Reproduce the data exactly; no word may be added or dropped.

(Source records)
══════════

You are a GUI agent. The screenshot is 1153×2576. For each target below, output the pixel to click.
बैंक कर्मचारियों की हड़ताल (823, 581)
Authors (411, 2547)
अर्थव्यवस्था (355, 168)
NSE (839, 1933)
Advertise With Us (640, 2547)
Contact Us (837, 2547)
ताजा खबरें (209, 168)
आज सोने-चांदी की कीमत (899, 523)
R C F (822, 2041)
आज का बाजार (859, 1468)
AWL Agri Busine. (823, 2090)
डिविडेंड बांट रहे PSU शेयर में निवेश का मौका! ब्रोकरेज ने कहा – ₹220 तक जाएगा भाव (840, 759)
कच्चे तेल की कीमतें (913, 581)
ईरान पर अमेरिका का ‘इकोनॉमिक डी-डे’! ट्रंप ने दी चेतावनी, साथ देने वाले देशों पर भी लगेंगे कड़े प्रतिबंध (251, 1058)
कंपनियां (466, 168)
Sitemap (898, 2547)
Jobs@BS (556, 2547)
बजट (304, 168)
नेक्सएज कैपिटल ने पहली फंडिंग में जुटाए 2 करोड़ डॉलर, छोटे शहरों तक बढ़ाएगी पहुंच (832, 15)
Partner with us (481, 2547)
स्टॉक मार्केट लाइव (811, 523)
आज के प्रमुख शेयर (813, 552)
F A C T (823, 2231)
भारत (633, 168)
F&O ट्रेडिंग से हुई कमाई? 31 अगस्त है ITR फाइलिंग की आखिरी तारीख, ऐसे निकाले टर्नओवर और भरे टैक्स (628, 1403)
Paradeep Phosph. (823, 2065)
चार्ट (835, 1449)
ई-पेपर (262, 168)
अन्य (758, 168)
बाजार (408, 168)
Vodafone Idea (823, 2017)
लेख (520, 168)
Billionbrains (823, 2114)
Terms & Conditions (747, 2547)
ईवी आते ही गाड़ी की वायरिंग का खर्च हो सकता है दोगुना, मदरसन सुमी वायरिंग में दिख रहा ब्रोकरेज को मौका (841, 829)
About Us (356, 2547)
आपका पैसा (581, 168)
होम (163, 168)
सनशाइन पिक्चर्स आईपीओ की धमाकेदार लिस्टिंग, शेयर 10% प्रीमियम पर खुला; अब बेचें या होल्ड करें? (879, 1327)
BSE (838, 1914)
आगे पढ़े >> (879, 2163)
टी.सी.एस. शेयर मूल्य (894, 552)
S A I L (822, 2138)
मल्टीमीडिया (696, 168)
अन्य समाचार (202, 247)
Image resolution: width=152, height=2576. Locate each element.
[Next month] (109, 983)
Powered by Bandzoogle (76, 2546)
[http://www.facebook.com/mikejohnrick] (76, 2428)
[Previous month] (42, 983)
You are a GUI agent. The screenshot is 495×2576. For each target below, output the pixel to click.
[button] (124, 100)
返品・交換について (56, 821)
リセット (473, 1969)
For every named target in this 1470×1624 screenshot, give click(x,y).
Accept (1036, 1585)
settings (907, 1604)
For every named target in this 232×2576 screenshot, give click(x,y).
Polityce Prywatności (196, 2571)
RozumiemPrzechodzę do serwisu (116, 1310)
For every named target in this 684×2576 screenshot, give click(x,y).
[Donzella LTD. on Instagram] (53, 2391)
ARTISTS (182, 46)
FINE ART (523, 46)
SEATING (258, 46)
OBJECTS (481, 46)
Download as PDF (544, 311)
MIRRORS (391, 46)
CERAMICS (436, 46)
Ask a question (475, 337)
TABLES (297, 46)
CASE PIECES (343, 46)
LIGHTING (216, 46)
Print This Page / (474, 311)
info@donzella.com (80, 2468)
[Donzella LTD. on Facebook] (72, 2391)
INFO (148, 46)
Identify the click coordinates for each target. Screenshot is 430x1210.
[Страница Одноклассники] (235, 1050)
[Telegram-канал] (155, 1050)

══════════

### Exercise response
You are a GUI agent. The screenshot is 1153×2576. For each target below, output the pixel to click.
बैंक कर्मचारियों की हड़ताल (823, 581)
Authors (411, 2547)
अर्थव्यवस्था (355, 168)
NSE (839, 1933)
Advertise With Us (640, 2547)
Contact Us (837, 2547)
ताजा खबरें (209, 168)
आज सोने-चांदी की कीमत (899, 523)
R C F (822, 2041)
आज का बाजार (859, 1468)
AWL Agri Busine. (823, 2090)
डिविडेंड बांट रहे PSU शेयर में निवेश का मौका! ब्रोकरेज ने कहा – ₹220 तक जाएगा भाव (840, 759)
कच्चे तेल की कीमतें (913, 581)
ईरान पर अमेरिका का ‘इकोनॉमिक डी-डे’! ट्रंप ने दी चेतावनी, साथ देने वाले देशों पर भी लगेंगे कड़े प्रतिबंध (251, 1058)
कंपनियां (466, 168)
Sitemap (898, 2547)
Jobs@BS (556, 2547)
बजट (304, 168)
नेक्सएज कैपिटल ने पहली फंडिंग में जुटाए 2 करोड़ डॉलर, छोटे शहरों तक बढ़ाएगी पहुंच (832, 15)
Partner with us (481, 2547)
स्टॉक मार्केट लाइव (811, 523)
आज के प्रमुख शेयर (813, 552)
F A C T (823, 2231)
भारत (633, 168)
F&O ट्रेडिंग से हुई कमाई? 31 अगस्त है ITR फाइलिंग की आखिरी तारीख, ऐसे निकाले टर्नओवर और भरे टैक्स (628, 1403)
Paradeep Phosph. (823, 2065)
चार्ट (835, 1449)
ई-पेपर (262, 168)
अन्य (758, 168)
बाजार (408, 168)
Vodafone Idea (823, 2017)
लेख (520, 168)
Billionbrains (823, 2114)
Terms & Conditions (747, 2547)
ईवी आते ही गाड़ी की वायरिंग का खर्च हो सकता है दोगुना, मदरसन सुमी वायरिंग में दिख रहा ब्रोकरेज को मौका (841, 829)
About Us (356, 2547)
आपका पैसा (581, 168)
होम (163, 168)
सनशाइन पिक्चर्स आईपीओ की धमाकेदार लिस्टिंग, शेयर 10% प्रीमियम पर खुला; अब बेचें या होल्ड करें? (879, 1327)
BSE (838, 1914)
आगे पढ़े >> (879, 2163)
टी.सी.एस. शेयर मूल्य (894, 552)
S A I L (822, 2138)
मल्टीमीडिया (696, 168)
अन्य समाचार (202, 247)
Image resolution: width=152, height=2576. Locate each element.
[Next month] (109, 983)
Powered by Bandzoogle (76, 2546)
[http://www.facebook.com/mikejohnrick] (76, 2428)
[Previous month] (42, 983)
You are a GUI agent. The screenshot is 495×2576. For each target below, output the pixel to click.
[button] (124, 100)
返品・交換について (56, 821)
リセット (473, 1969)
For every named target in this 1470×1624 screenshot, give click(x,y).
Accept (1036, 1585)
settings (907, 1604)
For every named target in this 232×2576 screenshot, give click(x,y).
Polityce Prywatności (196, 2571)
RozumiemPrzechodzę do serwisu (116, 1310)
For every named target in this 684×2576 screenshot, give click(x,y).
[Donzella LTD. on Instagram] (53, 2391)
ARTISTS (182, 46)
FINE ART (523, 46)
SEATING (258, 46)
OBJECTS (481, 46)
Download as PDF (544, 311)
MIRRORS (391, 46)
CERAMICS (436, 46)
Ask a question (475, 337)
TABLES (297, 46)
CASE PIECES (343, 46)
LIGHTING (216, 46)
Print This Page / (474, 311)
info@donzella.com (80, 2468)
[Donzella LTD. on Facebook] (72, 2391)
INFO (148, 46)
Identify the click coordinates for each target. Screenshot is 430x1210.
[Страница Одноклассники] (235, 1050)
[Telegram-канал] (155, 1050)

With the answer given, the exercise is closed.